Kidney transplant donor and recipient doing great
September 15, 2017
Living kidney donor Scott La Point, and the recipient of his kidney, Niwotian Jim Eastman, are both ecstatic to report they’re doing “really well” 10 weeks post-surgery. Given that he’s already riding his bike for distances up to 60 miles, and this past weekend he took on the Pike’s Peak Challenge Summit Hike last weekend, to say La Point is doing really well is an understatement.

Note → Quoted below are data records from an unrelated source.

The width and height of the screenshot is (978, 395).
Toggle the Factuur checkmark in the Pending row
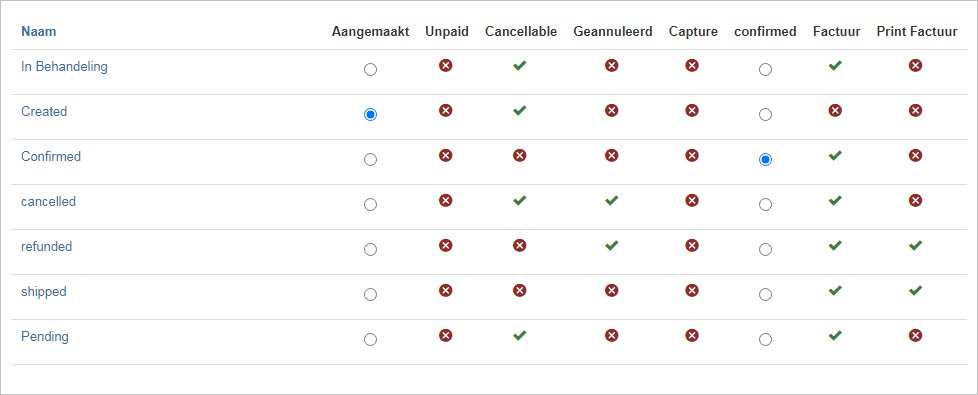tap(835, 335)
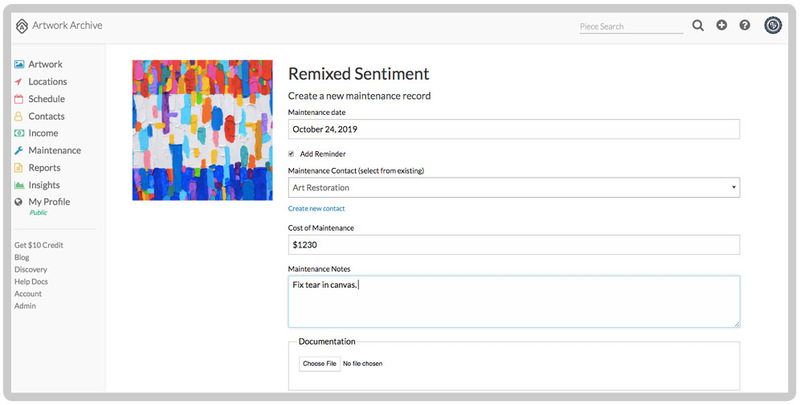Viewport: 800px width, 405px height.
Task: Open the user profile avatar icon
Action: click(773, 25)
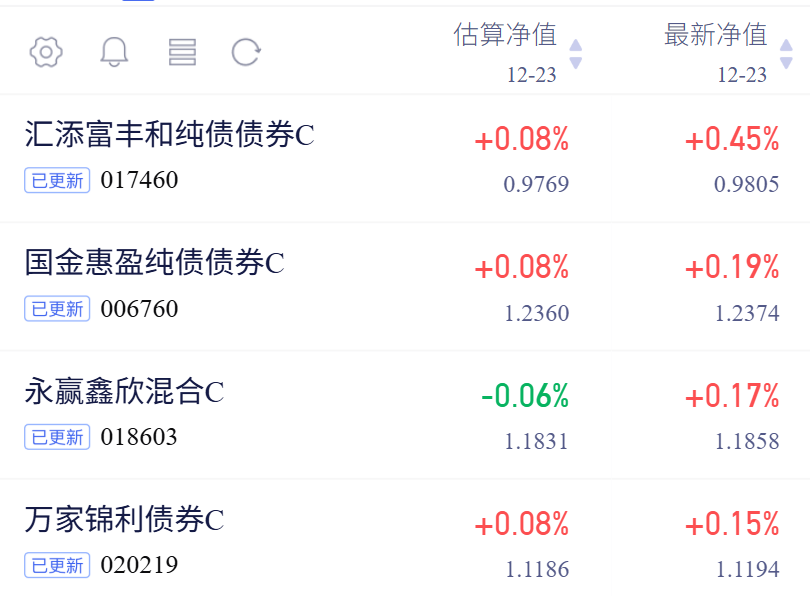Select the +0.45% latest change value
This screenshot has height=596, width=810.
[x=732, y=139]
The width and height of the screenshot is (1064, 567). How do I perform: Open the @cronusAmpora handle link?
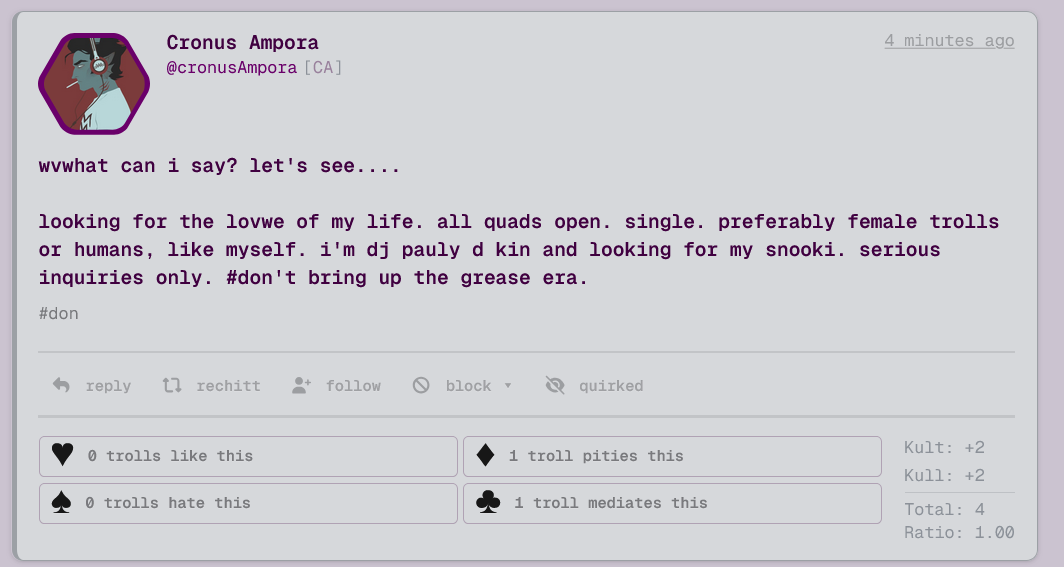(x=231, y=68)
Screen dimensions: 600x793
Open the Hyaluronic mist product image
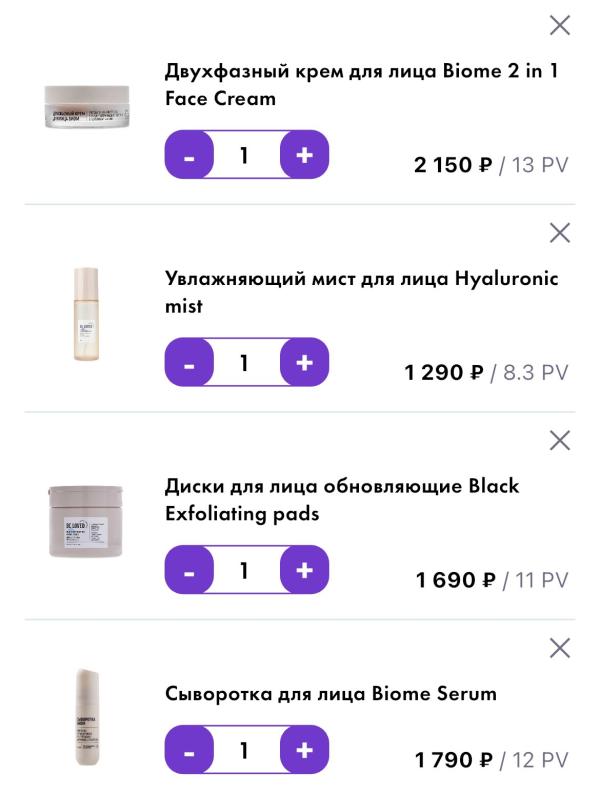86,313
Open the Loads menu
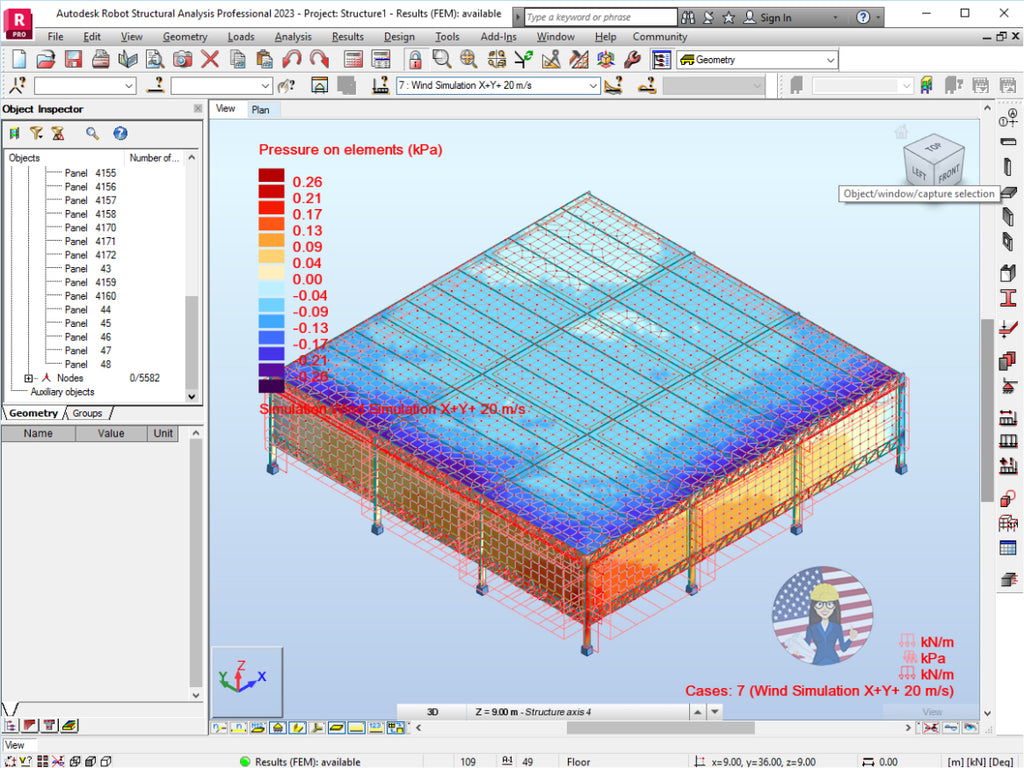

Kidney recipient Jim Eastman has completed the Pike’s Peak Challenge five times in the past and said he’d love to do it again. Although it’s a little soon for Eastman to be able to participate in that event, Eastman said his recovery is going so well he completed a 12-mile bike ride from Niwot, around the Boulder Reservoir and back home. This week he was given the go-ahead to start physical therapy. “In the last few days,” Eastman said, “I have felt like I’m over the hump.”
La Point’s conquering of the Pike’s Peak Challenge entailed a nearly six-hour, 13-mile, 7,500-foot ascent to reach the summit at 14,115 feet. This epic annual event has been in existence for over 30 years and is the leading fundraising venue for the Brain Injury Alliance of Colorado. What a perfect way for a survivor of a traumatic brain injury and an athlete to give to others. So brain-injury survivor La Point, who’s known for his sports stamina and his can-do attitude, jumped in and raised over $1300.

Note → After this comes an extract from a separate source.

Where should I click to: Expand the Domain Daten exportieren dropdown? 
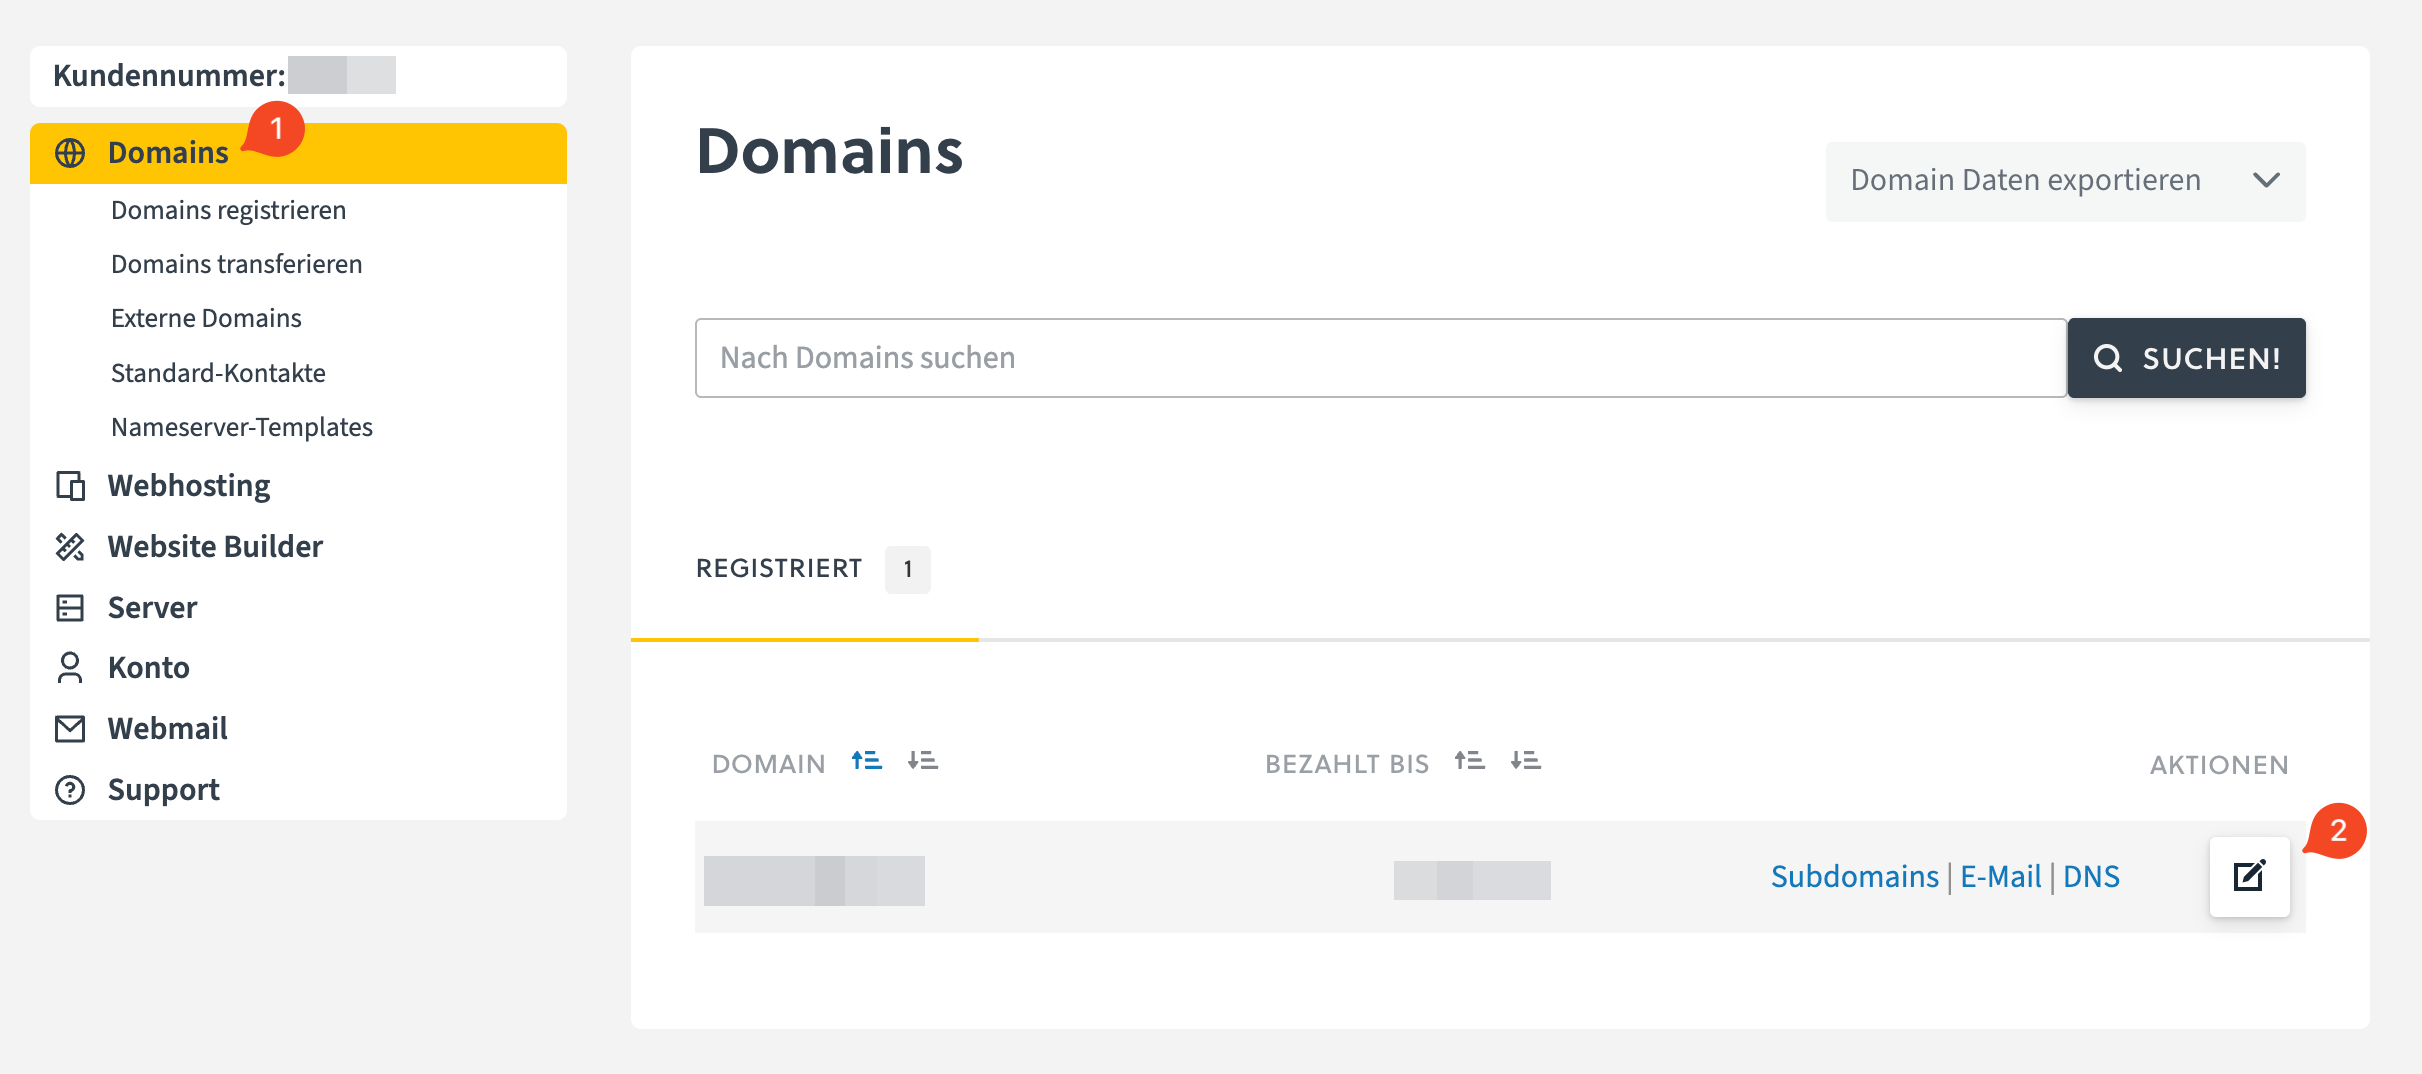(2065, 181)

In addition, La Point wanted his efforts to go toward raising money for the Donor Alliance of Colorado. Donor Alliance (www.donoralliance.org) educates and inspires others to give organs and tissues to those in need. He raised another $75 for that organization.
La Point’s experience as a living kidney donor had such a positive impact on his life that he decided to become a mentor and an educator for others contemplating the same kindness. To that end, he signed up with the 1+1 LIFE Mentorship Program, offered through the American Transplant Foundation. The mentorship program is a free service that is available to transplant recipients, living organ donors and their loved ones or caregivers. Living donors are paired with a mentor who can speak first-hand about their donation experience, discuss any concerns and explain the process.
“I was treated like a king at UCHealth, better than at home,” La Point said.For him, the hardest part was being instructed post-surgery not to ride his bike for a couple of weeks. And every once in awhile, he said, “I have a pain in my gut like I’ve eaten too much.”
Overall, he’s feeling grea. Knowing that he helped Eastman be healthier and live longer, La Point said about his kidney donation, “It’s just not that hard of a deal. It’s been a great ride. Donating a kidney doesn’t end your life, it gives you life.”